There is nothing intrinsic to LLM prevents reproducibility. You can run them deterministically without adding noise, it would just be a lot slower to have a deterministic order of operations, which takes an already bad idea and makes it worse.

▲

candiddevmike 3 hours ago | parent [-]

Please tell me how to do this with any of the inference providers or a tool like llama.cpp, and make it work across machines/GPUs. I think you could maybe get close to deterministic output, but you'll always risk having some level of randomness in the output.

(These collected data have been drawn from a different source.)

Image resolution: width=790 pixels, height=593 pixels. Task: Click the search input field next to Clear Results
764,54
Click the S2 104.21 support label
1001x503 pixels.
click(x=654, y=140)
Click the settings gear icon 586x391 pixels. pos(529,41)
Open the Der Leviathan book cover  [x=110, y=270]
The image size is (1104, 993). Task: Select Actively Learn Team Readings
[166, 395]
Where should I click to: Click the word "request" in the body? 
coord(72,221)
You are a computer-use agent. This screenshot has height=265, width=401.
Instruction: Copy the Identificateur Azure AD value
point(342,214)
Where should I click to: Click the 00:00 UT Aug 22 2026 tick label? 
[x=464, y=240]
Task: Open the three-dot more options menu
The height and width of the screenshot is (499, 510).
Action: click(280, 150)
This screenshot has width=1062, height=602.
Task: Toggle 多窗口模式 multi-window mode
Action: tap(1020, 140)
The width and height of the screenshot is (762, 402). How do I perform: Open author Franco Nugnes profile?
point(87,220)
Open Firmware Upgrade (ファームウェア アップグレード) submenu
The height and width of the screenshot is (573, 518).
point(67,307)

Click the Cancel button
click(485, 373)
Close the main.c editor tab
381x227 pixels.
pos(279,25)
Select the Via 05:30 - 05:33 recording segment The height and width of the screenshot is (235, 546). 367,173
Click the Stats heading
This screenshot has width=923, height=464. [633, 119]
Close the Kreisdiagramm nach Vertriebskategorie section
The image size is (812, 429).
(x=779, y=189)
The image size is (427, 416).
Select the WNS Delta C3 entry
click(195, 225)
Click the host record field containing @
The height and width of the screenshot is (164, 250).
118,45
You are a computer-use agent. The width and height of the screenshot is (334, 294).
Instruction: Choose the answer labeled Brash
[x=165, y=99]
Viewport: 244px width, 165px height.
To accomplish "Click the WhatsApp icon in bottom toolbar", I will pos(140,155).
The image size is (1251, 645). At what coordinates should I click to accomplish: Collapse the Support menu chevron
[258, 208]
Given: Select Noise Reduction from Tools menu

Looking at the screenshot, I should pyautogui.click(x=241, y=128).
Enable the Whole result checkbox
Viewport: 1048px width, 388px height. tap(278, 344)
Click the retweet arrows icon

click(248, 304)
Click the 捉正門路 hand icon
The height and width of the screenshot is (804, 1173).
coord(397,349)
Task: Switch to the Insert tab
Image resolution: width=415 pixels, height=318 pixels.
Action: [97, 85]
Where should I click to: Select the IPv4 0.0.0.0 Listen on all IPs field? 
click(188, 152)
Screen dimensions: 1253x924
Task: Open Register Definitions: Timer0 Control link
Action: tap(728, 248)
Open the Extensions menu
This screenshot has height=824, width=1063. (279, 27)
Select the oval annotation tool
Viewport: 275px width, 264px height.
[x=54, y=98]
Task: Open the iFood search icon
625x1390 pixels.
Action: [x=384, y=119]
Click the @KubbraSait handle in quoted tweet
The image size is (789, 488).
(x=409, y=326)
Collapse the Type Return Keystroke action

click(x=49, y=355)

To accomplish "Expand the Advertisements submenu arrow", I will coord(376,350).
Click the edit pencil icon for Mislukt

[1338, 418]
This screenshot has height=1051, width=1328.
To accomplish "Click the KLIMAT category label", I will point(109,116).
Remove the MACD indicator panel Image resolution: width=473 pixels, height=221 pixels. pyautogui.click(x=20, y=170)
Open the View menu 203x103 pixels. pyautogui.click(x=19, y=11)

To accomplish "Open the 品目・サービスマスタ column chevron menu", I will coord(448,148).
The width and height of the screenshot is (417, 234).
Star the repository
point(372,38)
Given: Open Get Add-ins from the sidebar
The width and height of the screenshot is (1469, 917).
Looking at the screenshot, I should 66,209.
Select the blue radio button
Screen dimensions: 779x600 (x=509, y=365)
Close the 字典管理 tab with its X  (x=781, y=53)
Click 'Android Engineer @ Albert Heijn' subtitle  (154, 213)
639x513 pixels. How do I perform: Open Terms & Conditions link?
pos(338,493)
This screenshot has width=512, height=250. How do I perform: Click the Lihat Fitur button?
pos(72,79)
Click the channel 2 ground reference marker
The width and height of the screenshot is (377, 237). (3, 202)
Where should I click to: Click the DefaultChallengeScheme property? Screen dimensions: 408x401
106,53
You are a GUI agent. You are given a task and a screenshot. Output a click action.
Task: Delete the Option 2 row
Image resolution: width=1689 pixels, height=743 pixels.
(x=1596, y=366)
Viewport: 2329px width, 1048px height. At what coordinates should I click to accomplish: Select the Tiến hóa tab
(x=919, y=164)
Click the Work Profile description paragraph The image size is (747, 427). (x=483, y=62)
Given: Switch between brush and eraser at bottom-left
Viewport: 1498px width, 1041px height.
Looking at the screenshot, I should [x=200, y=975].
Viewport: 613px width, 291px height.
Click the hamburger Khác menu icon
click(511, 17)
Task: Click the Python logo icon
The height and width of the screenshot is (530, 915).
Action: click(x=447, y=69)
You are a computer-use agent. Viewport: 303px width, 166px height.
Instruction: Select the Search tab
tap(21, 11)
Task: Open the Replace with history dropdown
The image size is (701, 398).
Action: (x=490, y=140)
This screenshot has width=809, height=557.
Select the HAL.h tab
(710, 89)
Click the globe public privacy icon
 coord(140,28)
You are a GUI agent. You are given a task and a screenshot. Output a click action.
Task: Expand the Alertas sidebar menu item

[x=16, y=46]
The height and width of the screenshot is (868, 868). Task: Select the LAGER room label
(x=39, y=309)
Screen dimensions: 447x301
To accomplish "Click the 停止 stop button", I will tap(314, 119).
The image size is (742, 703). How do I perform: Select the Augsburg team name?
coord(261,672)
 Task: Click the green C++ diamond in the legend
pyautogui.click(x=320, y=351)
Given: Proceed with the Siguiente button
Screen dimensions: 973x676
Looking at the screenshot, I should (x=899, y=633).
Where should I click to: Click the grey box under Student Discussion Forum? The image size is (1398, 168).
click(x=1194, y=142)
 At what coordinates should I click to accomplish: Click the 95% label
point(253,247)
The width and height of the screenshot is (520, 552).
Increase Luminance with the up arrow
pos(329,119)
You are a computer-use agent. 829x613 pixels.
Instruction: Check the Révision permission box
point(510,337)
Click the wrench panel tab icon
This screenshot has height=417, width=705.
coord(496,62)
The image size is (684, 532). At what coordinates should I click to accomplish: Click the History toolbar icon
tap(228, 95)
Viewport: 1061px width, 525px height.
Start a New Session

	▲	cjbgkagh 2 hours ago \| parent \| next [-]
		Just because you can’t do it with your chosen tools it does not mean it cannot be done. I’ve already granted the premise that it is impractical. Unless there is a framework that already guarantees determinism you’ll have to roll your own, which honestly isn’t that hard to do. You won’t get competitive performance but that’s already being sacrificed for determinism so you wouldn’t get that anyway.
	▲	wat10000 11 minutes ago \| parent \| prev [-]
		It's just arithmetic, and computer arithmetic is deterministic. On a practical level, existing implementations are nondeterministic because they don't take care to always perform mathematically commutative operations in the same order every time. Floating-point arithmetic is not commutative, so those variations change the output. It's absolutely possible to fix this and perform the operations in the same order every time, implementors just don't bother. It's not very useful, especially when almost everything runs with a non-zero temperature. I think the whole nondeterminism thing is overblown anyway. Mathematical nondeterminism and practical nondeterminism aren't the same thing. With a compiler, it's not just that identical input produces identical output. It's also that semantically identical input produces semantically identical output. If I add an extra space somewhere whitespace isn't significant in the language I'm using, this should not change the output (aside from debug info that includes column numbers, anyway). My deterministic JSON decoder should not only decode the same values for two runs on identical JSON, a change in one value in the input should produce the same values in the output except for the one that changed. LLMs inherently fail at this regardless of temperature or determinism.